Scare Tactics

“You kids go get in the car, I will be right out!” That was our cue! Mom being “right out” meant we had about ten minutes to kill. Usually there would be a kitty or two hanging around the front step in the sunshine. I’d stop and give some love and snuggles for about 9.5 minutes. Clif would be off doing who-knows-what with his 9.5 minutes. Then, in a sibling’s shared sixth sense, we would rendezvous at the same time, with the same master plan: find a hiding spot. We didn’t want to hide to avoid whatever outing we were about to go on. No, we were hiding with the sole purpose of jumping out and scaring our dad when he passed by to get in the car. Just the anticipation of joy and laughter we were going to get from seeing his face was enough to make me laugh every time, nearly giving away our spot. Somehow I would hold it together just long enough for us to execute Operation: Scare Dad. And every time it was a success. You really think he would have started to catch on or anticipate our sneaky emergence. But every time he was just as frightened and pissed off as before. “Ahhhh!!!! You kids are going to give me whiplash!”

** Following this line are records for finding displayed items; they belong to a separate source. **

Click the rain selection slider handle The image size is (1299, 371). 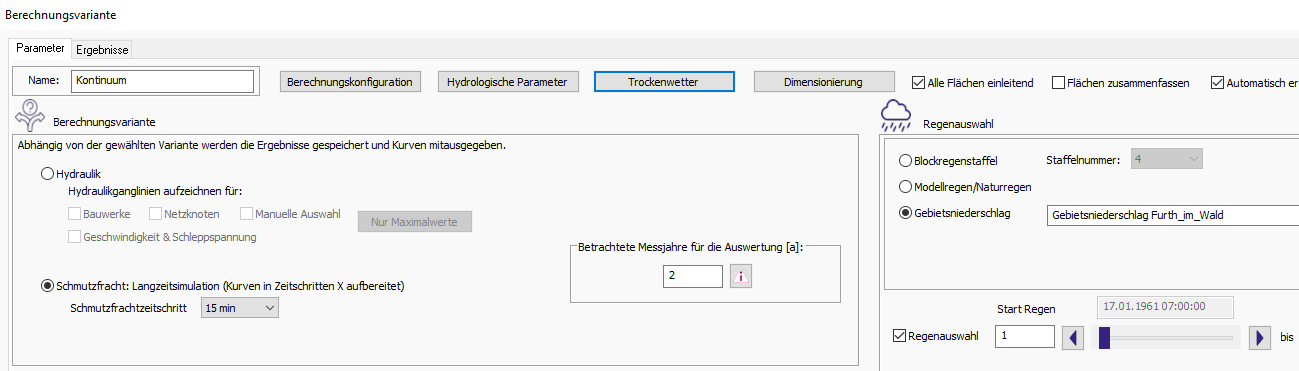(1105, 337)
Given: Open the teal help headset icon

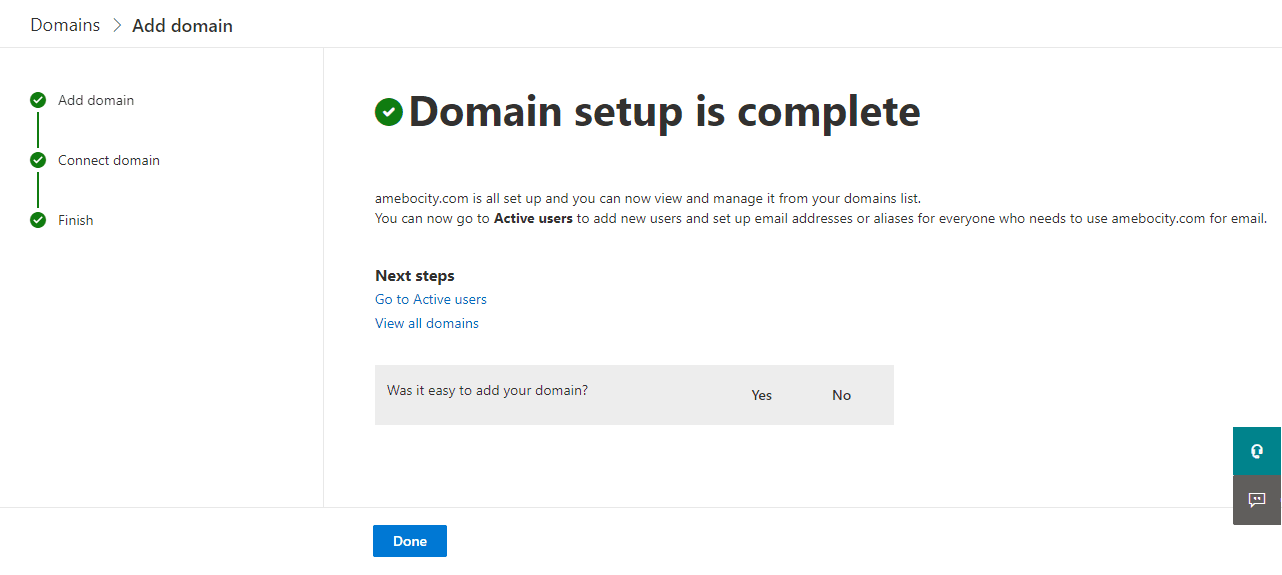Looking at the screenshot, I should 1257,451.
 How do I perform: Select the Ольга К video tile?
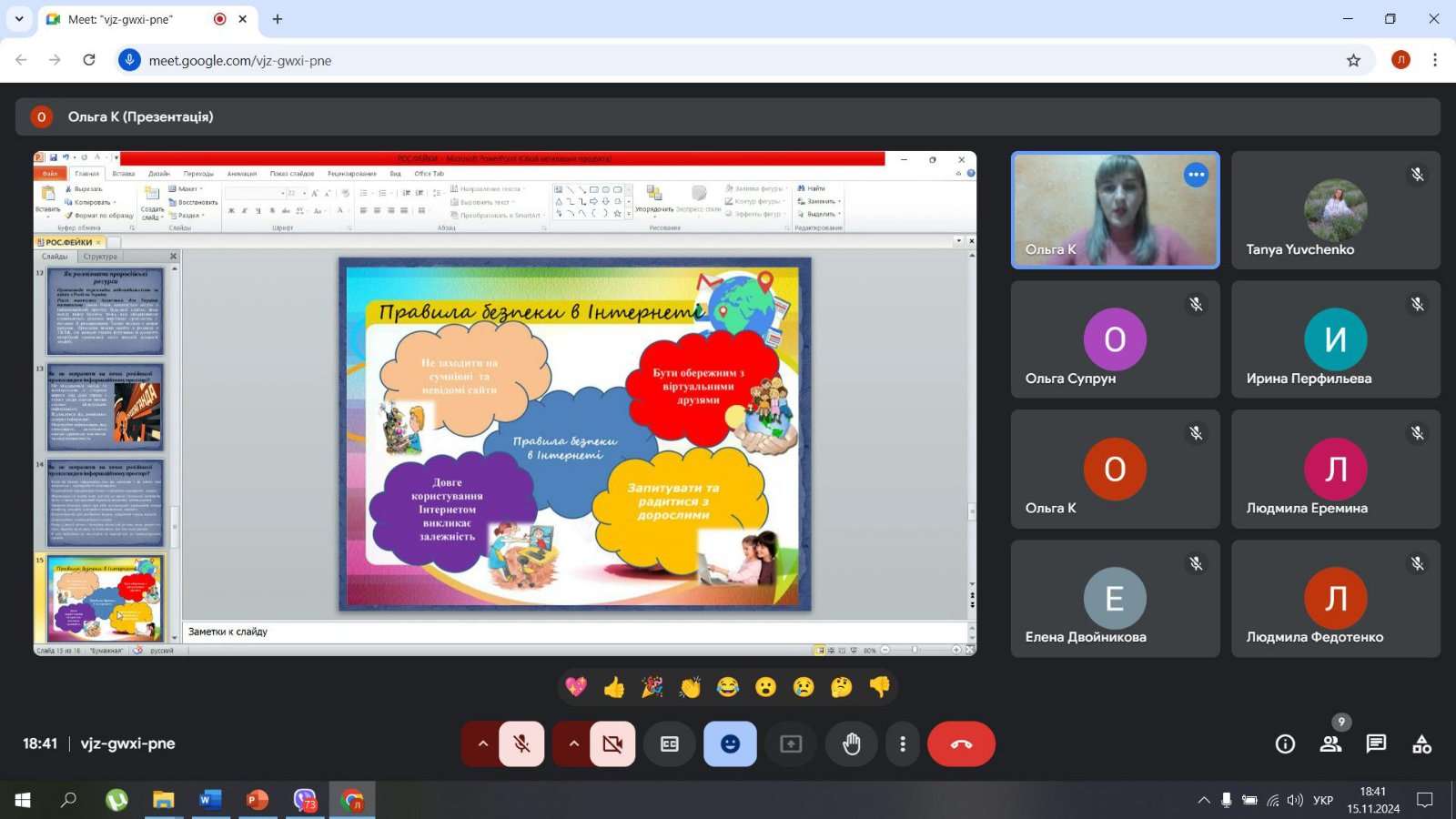click(1115, 210)
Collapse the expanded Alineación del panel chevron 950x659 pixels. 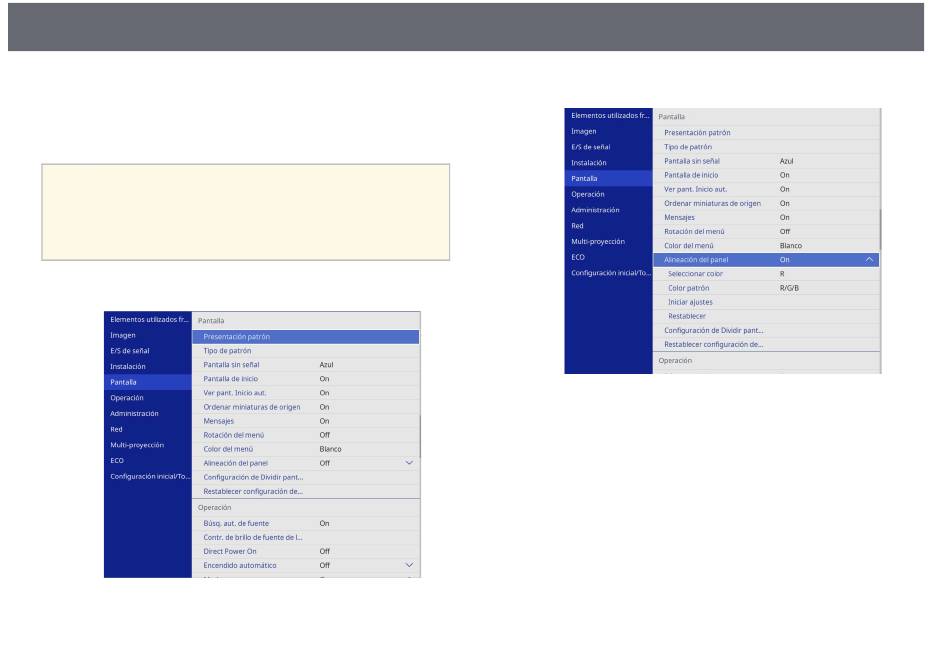click(869, 259)
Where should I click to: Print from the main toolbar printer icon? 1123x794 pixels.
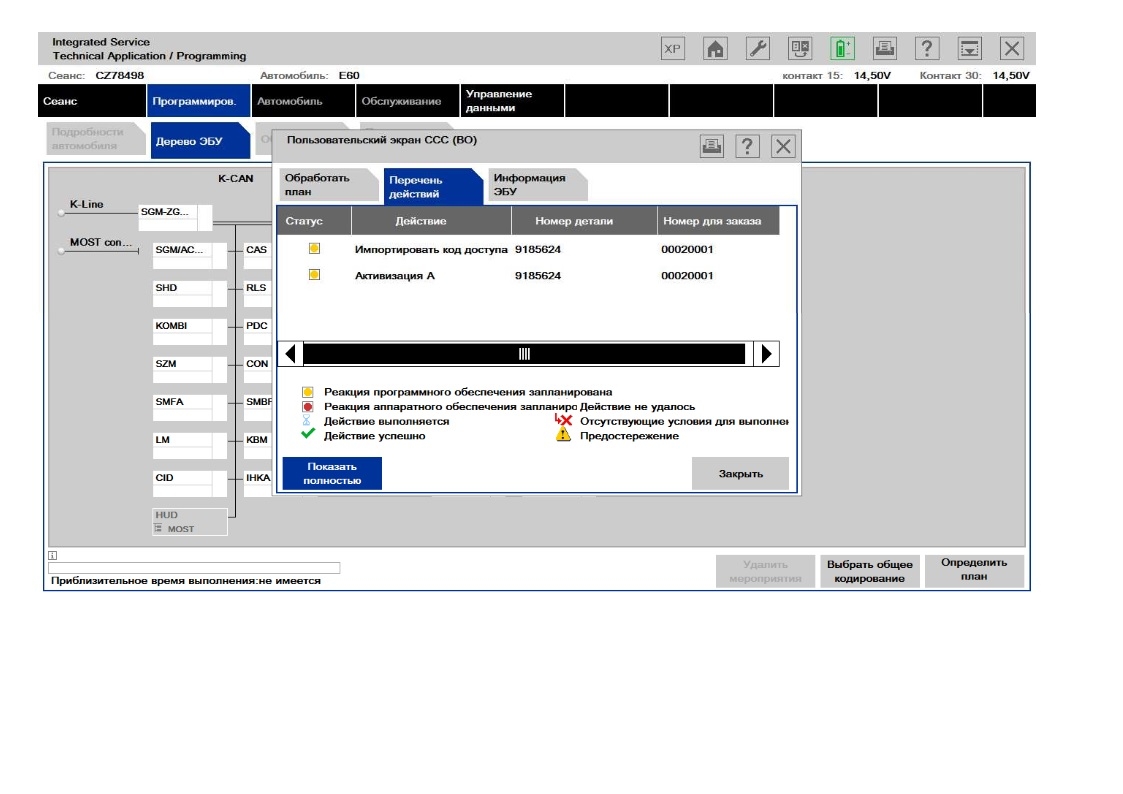click(885, 49)
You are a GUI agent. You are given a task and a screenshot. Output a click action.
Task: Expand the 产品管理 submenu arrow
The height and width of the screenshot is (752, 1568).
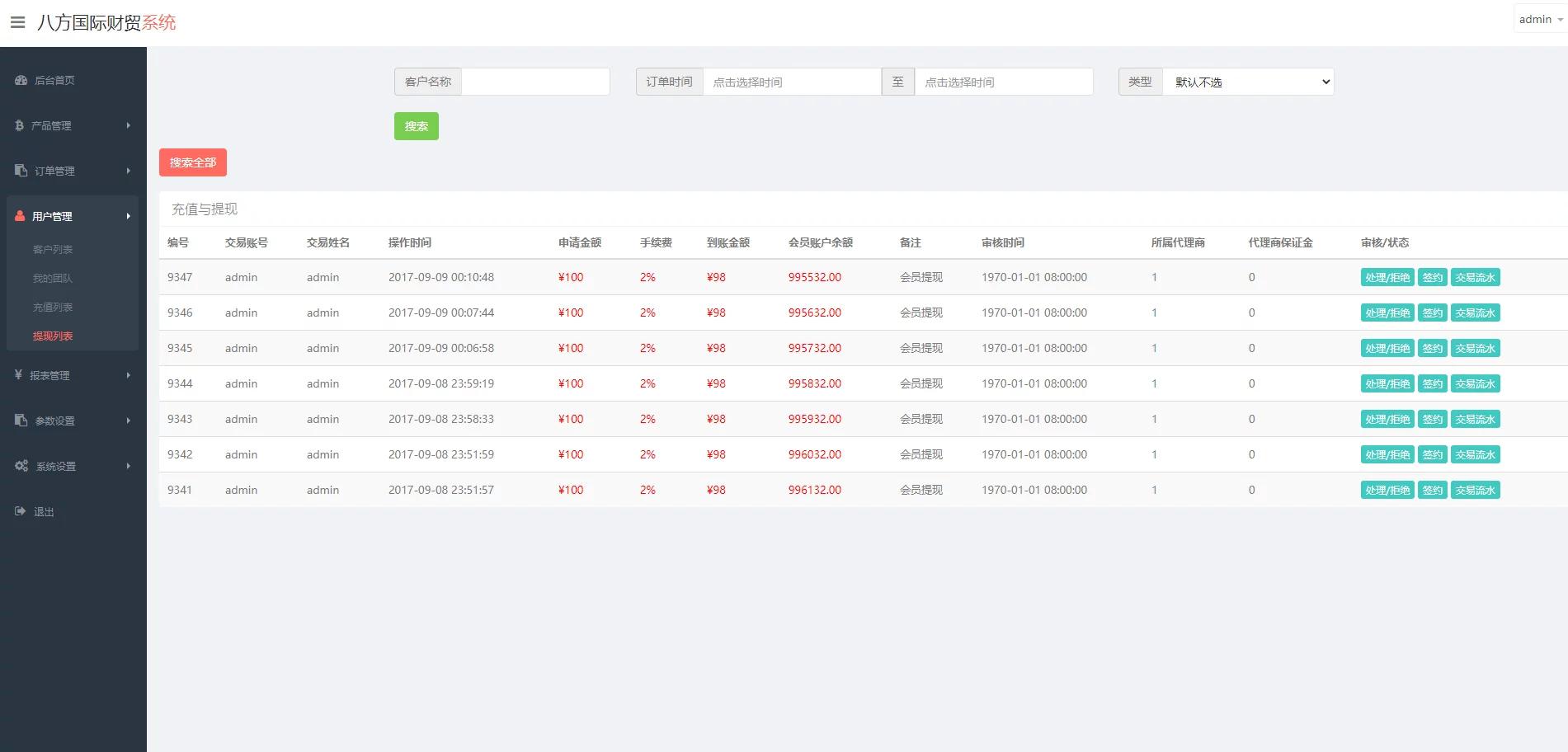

Is there really anything in the world more fun than jumping out and scaring someone? Obviously not for the victim. That part sucks. There is nothing I hate more in the world than being scared. Your heart gets all thumpy. Adrenalin surges. Your fight-or-flight reactions really kick in. Maybe a million years ago our ancestors really needed these quick responses. It could be a Saber-Tooth Tiger jumping out to eat them. Or a T-rex. They needed their reactions to be immediate and strong. But I think it is pretty silly that we get the exact same feeling still today, when it’s just our annoying brother waiting at the bottom of the stairs with a “Boo!!!!!” See, as much as Clif and I were a team, we were also archenemies. When it came time to gang up on dad or Cal, we were unstoppable. But with no common adversary in sight, suddenly it was every man for himself. The stairway going down from my room to the kitchen was the perfect pouncing platform for a good scare, and Clif knew it all too well. And I hated it, so much. I hated it almost as much as I hated the surprise “jumper-cables” attacks. Being snuck up from behind and aggressively tickled at the same time? Umm yeah, that is absolute hell.

I wonder why we never scared mom? Maybe because her reaction was not nearly as emotionally charged and entertaining as dad’s. Or maybe she knew it was coming. She took that extra couple minutes in the house to watch from a safe distance as we jumped out and once again “scared the bejezus” out of him. Maybe she too had a good laugh. Maybe “I’ll be right out” was all part of her own scare tactic.